------ TEXT SECTION ------

Friday, February 12, 2010

On Endings

As an audience, we usually know what to expect from the ending of a movie, or even a television show. We can pretty much predict the conclusions of most of the pertinent plot lines, even if we're not quite sure how we're going to get there. Bad endings tag off on a "To Be Continued" or leave themselves ridiculously open-ended in hopes of sequels. Better endings might incorporate an unexpected plot point that takes the traditional happy ending to something more bittersweet. The best endings throw in a twist that you never saw coming, even though all the information was there.

The last is my favorite kind of ending. And sadly, that's the ending becoming less and less frequent in this age of formulated screenplays, where stories are coldly calculated to appeal to the greatest number of people. This week, during a discussion about science-fiction, I showed my American Cinema class the iconic ending to The Planet of the Apes, and I was surprised how many of these college-aged kids were completely unfamiliar with it. It's not that they disliked the ending, but, as one student eloquently pointed out, "They don't make 'em like that anymore, ya know?"

He's right. M. Night Shyamalan aside, it's rare that a movie will risk any sort of unsettling, or narratively ambiguous ending anymore. If they do, it's in the subpar style of Paranormal Activity, aiming for immediate shock value over lasting emotional effect. The most iconic film endings - from Gone With The Wind to Chinatown, A Clockwork Orange to Doctor Strangelove, Thelma and Louise to Butch Cassidy and the Sundance Kid - providing a satisfying close to the story while still refusing to provide pat, easy solutions to the characters' problems. Nowadays, we take classic stories like I Am Legend and transform the ending to a diluted shoot-em-up to fulfill the supposed expectations of the audience.

Television shows are often better at sticking the unexpected ending. Whereas movies need to attract a good reputation to draw audiences into the theaters, TV programs have nothing to lose if they offer the audience a big fat enigma in the series finale. What's the worst that could happen - they lose viewers? Televised finales come in two archetypes. In the first (the M*A*S*H archetype), the finale consists of a suitably emotional hour-long goodbye to all the characters and memories. The second (the St. Elsewhere archetype) throws a big monkey wrench at the viewer. This is the kind of ending that you'll be talking about at the proverbial water cooler the next day.

------

#### [PROBLEM SET]
**1.** Can you quote the post on endings word for word, from "As an audience, we" up to and including "information was there."?
**2.** In the post on endings:
(a) Which film's ending did the writer show to the American Cinema class?
(b) Which movie is cited as aiming for immediate shock value over lasting emotional effect?
(c) Which show lends its name to the finale archetype built around an emotional hour-long goodbye?

------ RECORDED DATA ------

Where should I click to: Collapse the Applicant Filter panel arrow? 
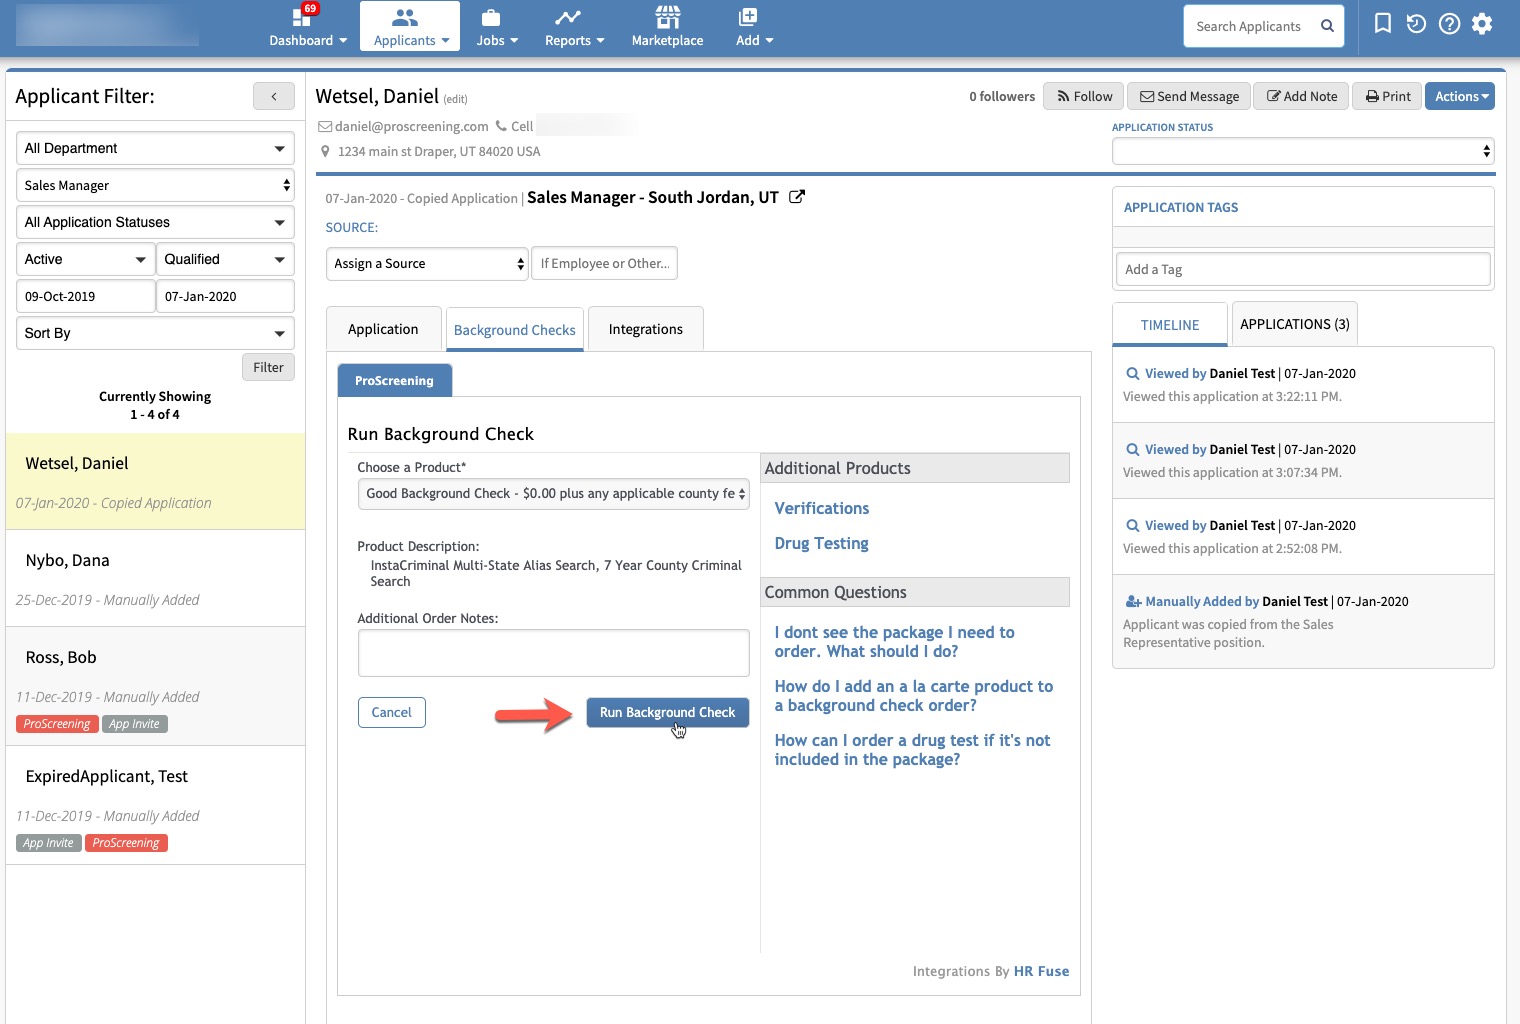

------

#### [ANSWERS GIVEN]
**1.**
As an audience, we usually know what to expect from the ending of a movie, or even a television show. We can pretty much predict the conclusions of most of the pertinent plot lines, even if we're not quite sure how we're going to get there. Bad endings tag off on a "To Be Continued" or leave themselves ridiculously open-ended in hopes of sequels. Better endings might incorporate an unexpected plot point that takes the traditional happy ending to something more bittersweet. The best endings throw in a twist that you never saw coming, even though all the information was there.

**2.**
(a) The Planet of the Apes
(b) Paranormal Activity
(c) M*A*S*H